Le 23 octobre 2004 À Madame Linda SALMA Inspectrice d’Académie Inspection Académique des Landes 5 avenue Antoine Dufau BP389 40012 Mont-de-Marsan Cedex
Madame l’Inspectrice,
Permettez-moi de venir vous faire part de notre vive inquiétude en apprenant qu’une fois encore la corrida utilise des moyens détournés pour s’assurer le soutien des établissements scolaires et par voie de conséquence l’embrigadement de la jeunesse. En effet, dans le cadre de la "XXème semaine taurino-culturelle", les enfants des écoles de la communauté de communes de Saint-Sever seront invités à peindre des petits " toros " (taureaux) qui seront ensuite exposés, l’argument étant que la tauromachie au sens large fait partie de leur environnement culturel. Nous savons que l’être humain n’en est pas à un paradoxe près mais il est tout de même curieux d’admettre une pratique cruelle au simple prétexte qu’elle s’est pérennisée dans un espace donné. Faire œuvre cognitive est une chose, faire œuvre propagandiste en est une autre. Rappelons ici qu’à l’appel des Prix Nobel de la Paix et confiée à l’UNESCO, l’ONU a déclaré les années 2001-2010 "Décennie de la culture, de la non-violence et de la paix au profit des enfants du monde". Tous les niveaux du système éducatif français, dès l’école maternelle, sont donc invités à travailler en ce sens en mettant en place des outils et des méthodes pédagogiques adaptés.
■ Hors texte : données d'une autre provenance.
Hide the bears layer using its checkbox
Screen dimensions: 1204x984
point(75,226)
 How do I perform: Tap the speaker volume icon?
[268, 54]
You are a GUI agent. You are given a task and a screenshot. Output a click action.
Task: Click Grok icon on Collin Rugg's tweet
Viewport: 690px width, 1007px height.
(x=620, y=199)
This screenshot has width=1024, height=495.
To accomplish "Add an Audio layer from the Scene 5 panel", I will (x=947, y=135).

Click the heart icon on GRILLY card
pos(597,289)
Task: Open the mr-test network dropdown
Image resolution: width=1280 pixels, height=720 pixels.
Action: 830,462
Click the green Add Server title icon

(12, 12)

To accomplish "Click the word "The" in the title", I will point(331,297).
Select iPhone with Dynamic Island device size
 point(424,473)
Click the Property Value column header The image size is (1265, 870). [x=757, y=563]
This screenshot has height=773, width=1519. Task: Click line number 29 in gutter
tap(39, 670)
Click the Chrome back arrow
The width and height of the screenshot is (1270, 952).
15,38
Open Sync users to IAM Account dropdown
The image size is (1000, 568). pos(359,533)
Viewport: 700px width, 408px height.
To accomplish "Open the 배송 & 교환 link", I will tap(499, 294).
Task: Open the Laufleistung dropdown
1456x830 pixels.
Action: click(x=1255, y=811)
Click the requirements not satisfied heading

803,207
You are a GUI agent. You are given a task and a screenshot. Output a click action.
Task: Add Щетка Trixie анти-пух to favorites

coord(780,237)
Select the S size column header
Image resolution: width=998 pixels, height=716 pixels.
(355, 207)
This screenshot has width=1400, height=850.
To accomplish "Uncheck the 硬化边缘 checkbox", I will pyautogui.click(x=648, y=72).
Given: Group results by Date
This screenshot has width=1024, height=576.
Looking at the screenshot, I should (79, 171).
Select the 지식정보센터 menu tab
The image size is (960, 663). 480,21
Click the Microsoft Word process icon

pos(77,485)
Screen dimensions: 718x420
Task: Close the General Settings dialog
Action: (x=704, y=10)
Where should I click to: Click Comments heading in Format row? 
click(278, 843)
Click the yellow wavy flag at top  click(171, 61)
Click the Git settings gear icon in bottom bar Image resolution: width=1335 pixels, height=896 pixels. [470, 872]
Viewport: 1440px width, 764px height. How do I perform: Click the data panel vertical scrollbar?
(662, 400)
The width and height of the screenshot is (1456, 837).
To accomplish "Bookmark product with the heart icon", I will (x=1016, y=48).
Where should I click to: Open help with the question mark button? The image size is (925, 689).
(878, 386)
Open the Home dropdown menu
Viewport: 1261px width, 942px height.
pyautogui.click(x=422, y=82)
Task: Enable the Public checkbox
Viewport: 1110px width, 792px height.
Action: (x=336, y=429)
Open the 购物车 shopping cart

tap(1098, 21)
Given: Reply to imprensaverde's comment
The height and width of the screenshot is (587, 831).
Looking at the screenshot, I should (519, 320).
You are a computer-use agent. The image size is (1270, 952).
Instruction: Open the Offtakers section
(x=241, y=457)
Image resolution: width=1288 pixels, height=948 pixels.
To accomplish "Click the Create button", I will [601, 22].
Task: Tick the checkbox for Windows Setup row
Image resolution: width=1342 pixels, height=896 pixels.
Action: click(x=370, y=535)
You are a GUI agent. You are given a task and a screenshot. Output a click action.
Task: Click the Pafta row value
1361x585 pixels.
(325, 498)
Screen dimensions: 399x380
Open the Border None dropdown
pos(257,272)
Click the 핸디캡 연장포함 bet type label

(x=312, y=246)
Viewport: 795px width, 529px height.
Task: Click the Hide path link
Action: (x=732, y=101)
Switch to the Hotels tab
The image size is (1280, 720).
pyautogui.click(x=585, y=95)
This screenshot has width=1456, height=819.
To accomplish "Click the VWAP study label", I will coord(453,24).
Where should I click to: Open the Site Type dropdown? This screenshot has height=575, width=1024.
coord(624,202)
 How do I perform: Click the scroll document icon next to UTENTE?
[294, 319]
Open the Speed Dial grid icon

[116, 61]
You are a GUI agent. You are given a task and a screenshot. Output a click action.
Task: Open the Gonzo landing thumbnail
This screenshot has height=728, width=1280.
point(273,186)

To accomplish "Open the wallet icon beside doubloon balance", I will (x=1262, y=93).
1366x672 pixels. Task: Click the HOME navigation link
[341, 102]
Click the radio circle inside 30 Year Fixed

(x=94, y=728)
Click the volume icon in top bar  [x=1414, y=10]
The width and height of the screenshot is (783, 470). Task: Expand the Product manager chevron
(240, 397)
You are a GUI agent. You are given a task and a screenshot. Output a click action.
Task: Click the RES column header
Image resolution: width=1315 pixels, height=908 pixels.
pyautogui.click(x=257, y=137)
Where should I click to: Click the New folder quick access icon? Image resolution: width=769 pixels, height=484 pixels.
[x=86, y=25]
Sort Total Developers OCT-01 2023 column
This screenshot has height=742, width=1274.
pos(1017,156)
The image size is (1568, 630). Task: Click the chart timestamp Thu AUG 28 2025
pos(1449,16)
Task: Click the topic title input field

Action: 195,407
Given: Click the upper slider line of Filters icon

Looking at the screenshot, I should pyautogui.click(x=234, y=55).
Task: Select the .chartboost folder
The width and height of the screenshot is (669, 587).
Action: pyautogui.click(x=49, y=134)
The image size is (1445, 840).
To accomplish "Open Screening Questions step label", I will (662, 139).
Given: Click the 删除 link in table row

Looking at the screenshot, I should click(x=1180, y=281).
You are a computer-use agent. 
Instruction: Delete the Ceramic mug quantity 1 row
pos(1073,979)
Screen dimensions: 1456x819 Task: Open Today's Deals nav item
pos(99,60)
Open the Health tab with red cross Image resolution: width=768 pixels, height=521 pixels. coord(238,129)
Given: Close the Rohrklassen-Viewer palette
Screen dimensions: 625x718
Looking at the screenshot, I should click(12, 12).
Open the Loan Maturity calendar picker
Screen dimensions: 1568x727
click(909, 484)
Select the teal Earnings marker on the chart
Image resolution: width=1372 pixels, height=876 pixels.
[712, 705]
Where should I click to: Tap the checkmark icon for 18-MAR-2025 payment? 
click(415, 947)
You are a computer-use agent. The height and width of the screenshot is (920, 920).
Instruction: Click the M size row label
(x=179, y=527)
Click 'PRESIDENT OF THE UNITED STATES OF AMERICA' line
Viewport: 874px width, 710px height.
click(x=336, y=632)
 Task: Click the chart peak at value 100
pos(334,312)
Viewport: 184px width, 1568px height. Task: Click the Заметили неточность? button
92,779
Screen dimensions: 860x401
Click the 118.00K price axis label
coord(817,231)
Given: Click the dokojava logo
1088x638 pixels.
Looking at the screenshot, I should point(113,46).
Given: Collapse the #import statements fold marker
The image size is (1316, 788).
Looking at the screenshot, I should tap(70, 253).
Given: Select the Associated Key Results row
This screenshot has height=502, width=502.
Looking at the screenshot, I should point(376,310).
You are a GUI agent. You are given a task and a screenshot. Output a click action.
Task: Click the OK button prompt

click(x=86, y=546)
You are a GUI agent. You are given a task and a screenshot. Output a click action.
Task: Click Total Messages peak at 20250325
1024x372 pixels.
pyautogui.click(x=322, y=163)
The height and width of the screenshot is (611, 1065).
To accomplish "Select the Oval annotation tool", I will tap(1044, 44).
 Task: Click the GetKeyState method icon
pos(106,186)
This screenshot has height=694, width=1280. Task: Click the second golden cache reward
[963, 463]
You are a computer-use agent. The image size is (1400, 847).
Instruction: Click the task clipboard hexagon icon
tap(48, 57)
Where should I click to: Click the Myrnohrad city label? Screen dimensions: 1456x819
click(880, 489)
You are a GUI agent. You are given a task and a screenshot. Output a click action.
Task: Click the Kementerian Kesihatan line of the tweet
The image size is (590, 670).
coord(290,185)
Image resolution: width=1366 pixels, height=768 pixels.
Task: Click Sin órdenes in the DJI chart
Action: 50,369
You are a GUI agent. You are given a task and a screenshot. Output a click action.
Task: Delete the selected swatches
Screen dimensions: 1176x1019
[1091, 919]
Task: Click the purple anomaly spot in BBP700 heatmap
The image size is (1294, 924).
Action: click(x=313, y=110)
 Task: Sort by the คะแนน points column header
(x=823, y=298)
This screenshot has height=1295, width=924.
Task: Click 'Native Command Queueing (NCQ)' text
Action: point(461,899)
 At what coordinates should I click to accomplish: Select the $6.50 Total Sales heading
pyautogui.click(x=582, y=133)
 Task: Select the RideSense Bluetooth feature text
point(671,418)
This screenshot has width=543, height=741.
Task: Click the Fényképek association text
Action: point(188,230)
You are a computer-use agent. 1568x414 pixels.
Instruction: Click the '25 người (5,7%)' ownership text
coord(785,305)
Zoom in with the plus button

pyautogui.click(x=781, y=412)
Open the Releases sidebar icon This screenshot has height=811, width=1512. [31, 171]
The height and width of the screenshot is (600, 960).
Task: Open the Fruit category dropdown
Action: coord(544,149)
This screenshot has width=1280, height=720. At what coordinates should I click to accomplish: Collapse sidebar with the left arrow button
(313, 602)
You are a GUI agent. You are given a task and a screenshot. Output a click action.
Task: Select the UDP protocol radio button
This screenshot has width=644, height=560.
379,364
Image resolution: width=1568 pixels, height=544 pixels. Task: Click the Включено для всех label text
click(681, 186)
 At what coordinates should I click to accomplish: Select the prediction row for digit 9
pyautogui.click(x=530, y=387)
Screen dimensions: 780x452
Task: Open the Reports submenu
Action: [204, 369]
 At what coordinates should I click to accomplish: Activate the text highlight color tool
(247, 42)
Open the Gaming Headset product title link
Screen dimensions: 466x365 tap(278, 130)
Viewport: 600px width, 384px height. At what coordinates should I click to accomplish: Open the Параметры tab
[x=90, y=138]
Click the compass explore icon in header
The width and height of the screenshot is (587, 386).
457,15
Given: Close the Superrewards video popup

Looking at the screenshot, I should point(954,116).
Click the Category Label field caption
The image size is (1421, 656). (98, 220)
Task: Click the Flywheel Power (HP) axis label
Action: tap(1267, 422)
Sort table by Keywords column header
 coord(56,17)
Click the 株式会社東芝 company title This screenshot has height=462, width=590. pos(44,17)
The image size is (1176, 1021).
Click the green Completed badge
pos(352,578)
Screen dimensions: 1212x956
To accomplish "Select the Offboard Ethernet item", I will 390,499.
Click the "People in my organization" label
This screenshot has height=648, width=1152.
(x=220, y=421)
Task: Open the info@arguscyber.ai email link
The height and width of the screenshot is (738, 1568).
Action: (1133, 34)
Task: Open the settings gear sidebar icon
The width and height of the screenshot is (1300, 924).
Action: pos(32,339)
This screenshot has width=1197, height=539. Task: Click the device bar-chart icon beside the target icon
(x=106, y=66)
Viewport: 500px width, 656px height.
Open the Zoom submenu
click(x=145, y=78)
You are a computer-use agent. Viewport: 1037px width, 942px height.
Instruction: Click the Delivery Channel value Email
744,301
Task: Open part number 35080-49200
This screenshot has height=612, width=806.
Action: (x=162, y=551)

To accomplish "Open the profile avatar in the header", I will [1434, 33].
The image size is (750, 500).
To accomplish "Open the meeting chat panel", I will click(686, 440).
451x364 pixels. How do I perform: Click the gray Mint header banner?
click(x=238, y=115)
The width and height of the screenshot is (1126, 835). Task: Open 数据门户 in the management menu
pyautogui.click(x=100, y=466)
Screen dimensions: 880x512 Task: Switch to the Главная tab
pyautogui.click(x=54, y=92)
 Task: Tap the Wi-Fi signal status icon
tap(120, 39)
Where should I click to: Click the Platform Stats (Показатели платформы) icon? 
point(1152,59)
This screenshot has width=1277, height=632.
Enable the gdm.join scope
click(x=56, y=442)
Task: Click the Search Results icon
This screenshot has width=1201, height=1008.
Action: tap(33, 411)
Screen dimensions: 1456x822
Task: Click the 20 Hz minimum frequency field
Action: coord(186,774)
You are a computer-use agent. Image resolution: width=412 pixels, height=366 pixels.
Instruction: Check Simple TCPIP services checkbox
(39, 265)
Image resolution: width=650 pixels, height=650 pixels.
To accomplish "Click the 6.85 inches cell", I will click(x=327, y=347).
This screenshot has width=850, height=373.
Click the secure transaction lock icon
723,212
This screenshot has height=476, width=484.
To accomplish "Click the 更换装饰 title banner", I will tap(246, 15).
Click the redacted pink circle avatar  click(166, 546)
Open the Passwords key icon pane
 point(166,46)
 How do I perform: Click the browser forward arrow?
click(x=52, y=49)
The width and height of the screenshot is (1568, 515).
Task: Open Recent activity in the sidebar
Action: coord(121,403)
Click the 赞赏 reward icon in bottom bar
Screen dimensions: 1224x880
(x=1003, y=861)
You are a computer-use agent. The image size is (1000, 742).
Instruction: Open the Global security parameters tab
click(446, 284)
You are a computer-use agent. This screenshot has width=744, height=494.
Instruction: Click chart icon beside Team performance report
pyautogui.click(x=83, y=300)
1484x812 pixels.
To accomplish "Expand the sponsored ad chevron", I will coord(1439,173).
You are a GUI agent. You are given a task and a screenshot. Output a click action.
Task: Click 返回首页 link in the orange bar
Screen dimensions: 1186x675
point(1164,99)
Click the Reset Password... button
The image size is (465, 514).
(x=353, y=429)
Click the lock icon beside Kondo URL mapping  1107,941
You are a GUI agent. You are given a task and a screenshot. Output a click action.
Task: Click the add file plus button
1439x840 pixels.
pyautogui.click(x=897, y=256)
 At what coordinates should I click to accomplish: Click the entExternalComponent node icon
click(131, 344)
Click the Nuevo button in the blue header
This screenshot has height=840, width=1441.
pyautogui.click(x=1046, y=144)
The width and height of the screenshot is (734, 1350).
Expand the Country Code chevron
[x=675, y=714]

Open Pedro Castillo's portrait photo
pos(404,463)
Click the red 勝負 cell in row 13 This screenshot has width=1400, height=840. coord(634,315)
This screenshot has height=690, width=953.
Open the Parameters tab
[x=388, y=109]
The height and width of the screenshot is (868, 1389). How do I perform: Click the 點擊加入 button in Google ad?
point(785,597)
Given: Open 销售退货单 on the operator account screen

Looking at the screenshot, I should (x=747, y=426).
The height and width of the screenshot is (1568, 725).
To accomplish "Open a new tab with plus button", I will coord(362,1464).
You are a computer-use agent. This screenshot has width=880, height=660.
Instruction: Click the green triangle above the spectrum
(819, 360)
Par ailleurs, nous tenons également à rappeler ici cette déclaration de la LFDA dans les locaux de l’UNESCO à Paris le 15 octobre 1980 : " la tauromachie est l’art scélérat et vénal de torturer et de mettre à mort des animaux selon des règles, dans la légalité et en public. Elle exalte les plus bas instincts de l’homme, elle traumatise les enfants et les adultes sensibles, elle aggrave l’état des névropathes attirés par ce spectacle, elle dénature les rapports entre l’homme et l’animal, elle est une fête de la douleur et de la mort. En cela, la tauromachie constitue un défi majeur à la moralité, à l’éducation, à la science et à la culture. "
En conséquence, il nous paraît de la plus haute importance de prendre les mesures souhaitables afin d’éviter une banalisation de la violence. L’on entend de toutes parts s’élever des voix pour condamner cette même violence, il est donc grand temps de rapprocher les paroles des actes.
Vous souhaitant bonne réception de la présente, veuillez croire, Madame l’Inspectrice, en l’assurance de nos sentiments respectueux.